▶ _Task_: The full set of records must be set down verbatim.

■ ■ ■ ■

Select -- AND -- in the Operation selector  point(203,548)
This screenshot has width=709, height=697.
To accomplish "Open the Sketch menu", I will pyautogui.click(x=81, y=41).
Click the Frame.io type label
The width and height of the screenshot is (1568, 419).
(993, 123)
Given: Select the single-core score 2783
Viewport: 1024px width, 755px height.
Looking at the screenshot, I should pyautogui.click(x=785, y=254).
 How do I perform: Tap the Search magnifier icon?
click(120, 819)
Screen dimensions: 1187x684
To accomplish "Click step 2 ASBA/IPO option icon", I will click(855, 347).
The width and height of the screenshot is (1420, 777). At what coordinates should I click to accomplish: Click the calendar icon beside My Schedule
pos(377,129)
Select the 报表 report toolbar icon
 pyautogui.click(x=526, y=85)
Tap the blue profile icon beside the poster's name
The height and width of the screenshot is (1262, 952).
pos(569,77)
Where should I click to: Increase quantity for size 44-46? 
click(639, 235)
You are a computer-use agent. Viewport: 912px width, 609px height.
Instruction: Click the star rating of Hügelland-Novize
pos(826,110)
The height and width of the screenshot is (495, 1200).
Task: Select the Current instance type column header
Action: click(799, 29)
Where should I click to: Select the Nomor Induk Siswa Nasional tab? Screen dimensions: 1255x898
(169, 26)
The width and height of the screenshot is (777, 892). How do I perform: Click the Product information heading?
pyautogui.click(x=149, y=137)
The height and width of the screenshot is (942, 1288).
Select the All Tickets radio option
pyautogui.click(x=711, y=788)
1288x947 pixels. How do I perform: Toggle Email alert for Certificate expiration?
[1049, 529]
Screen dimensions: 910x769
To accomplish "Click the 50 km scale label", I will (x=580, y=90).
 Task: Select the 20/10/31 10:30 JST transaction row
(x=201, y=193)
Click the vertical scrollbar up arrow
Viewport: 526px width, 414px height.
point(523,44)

■ ■ ■ ■

▶ _Expected answer_:
Select -- AND -- in the Operation selector  point(203,548)
This screenshot has width=709, height=697.
To accomplish "Open the Sketch menu", I will pyautogui.click(x=81, y=41).
Click the Frame.io type label
The width and height of the screenshot is (1568, 419).
(993, 123)
Given: Select the single-core score 2783
Viewport: 1024px width, 755px height.
Looking at the screenshot, I should pyautogui.click(x=785, y=254).
 How do I perform: Tap the Search magnifier icon?
click(120, 819)
Screen dimensions: 1187x684
To accomplish "Click step 2 ASBA/IPO option icon", I will click(855, 347).
The width and height of the screenshot is (1420, 777). At what coordinates should I click to accomplish: Click the calendar icon beside My Schedule
pos(377,129)
Select the 报表 report toolbar icon
 pyautogui.click(x=526, y=85)
Tap the blue profile icon beside the poster's name
The height and width of the screenshot is (1262, 952).
pos(569,77)
Where should I click to: Increase quantity for size 44-46? 
click(639, 235)
You are a computer-use agent. Viewport: 912px width, 609px height.
Instruction: Click the star rating of Hügelland-Novize
pos(826,110)
The height and width of the screenshot is (495, 1200).
Task: Select the Current instance type column header
Action: click(799, 29)
Where should I click to: Select the Nomor Induk Siswa Nasional tab? Screen dimensions: 1255x898
(169, 26)
The width and height of the screenshot is (777, 892). How do I perform: Click the Product information heading?
pyautogui.click(x=149, y=137)
The height and width of the screenshot is (942, 1288).
Select the All Tickets radio option
pyautogui.click(x=711, y=788)
1288x947 pixels. How do I perform: Toggle Email alert for Certificate expiration?
[1049, 529]
Screen dimensions: 910x769
To accomplish "Click the 50 km scale label", I will (x=580, y=90).
 Task: Select the 20/10/31 10:30 JST transaction row
(x=201, y=193)
Click the vertical scrollbar up arrow
Viewport: 526px width, 414px height.
point(523,44)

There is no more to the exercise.